- _Problem to solve_: In the text below about banks and Iran, please rewrite the section from "Elsewhere around the" to "letters of credit.", changing "financial institutions" to "lenders" everywhere it appears.

- _Page text_:

-=-=-

Elsewhere around the world, more than 80 financial institutions - including such giants as Credit Suisse and Deutsche Bank - have cut off or significantly reduced their relationship with the Islamic Republic. More specifically, major international financial institutions that once provided credit lines to Iran's commodities industry have stopped. In particular, Iran is finding it increasingly difficult to get banks to process oil and gas payments, which represent about 80% of the country's export revenue.

Unfortunately, a number of Asian banks, in addition to the ones named above, are reportedly continuing to do business with Iran. In South Korea, Woori Bank and the Industrial Bank of Korea are clearing oil payments. In China, Yinzhou Bank is reportedly doing business with many of Iran's 30 banks, clearing payments and providing letters of credit.

Iran is also increasingly looking to the east for trading partners, and during the past 12 months it has vastly increased its Asian trade, importing US$64.3 billion worth of commodities - a healthy 15% increase compared to the previous 12 months - and exporting $32.6 billion worth of domestically manufactured agricultural oil products (excluding crude oil), according to Iranian customs director Abbas Memarnejad. Asia was responsible for 61% of the imports, while Europe accounted for only 34%.

-=-=-

- _Information shown_:
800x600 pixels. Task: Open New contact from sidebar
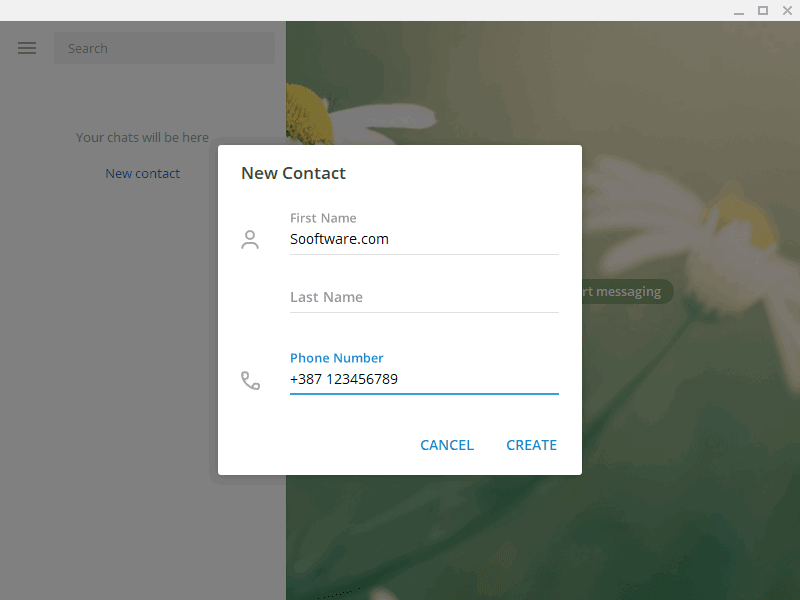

-=-=-

- _Reply_:
Elsewhere around the world, more than 80 lenders - including such giants as Credit Suisse and Deutsche Bank - have cut off or significantly reduced their relationship with the Islamic Republic. More specifically, major international lenders that once provided credit lines to Iran's commodities industry have stopped. In particular, Iran is finding it increasingly difficult to get banks to process oil and gas payments, which represent about 80% of the country's export revenue.

Unfortunately, a number of Asian banks, in addition to the ones named above, are reportedly continuing to do business with Iran. In South Korea, Woori Bank and the Industrial Bank of Korea are clearing oil payments. In China, Yinzhou Bank is reportedly doing business with many of Iran's 30 banks, clearing payments and providing letters of credit.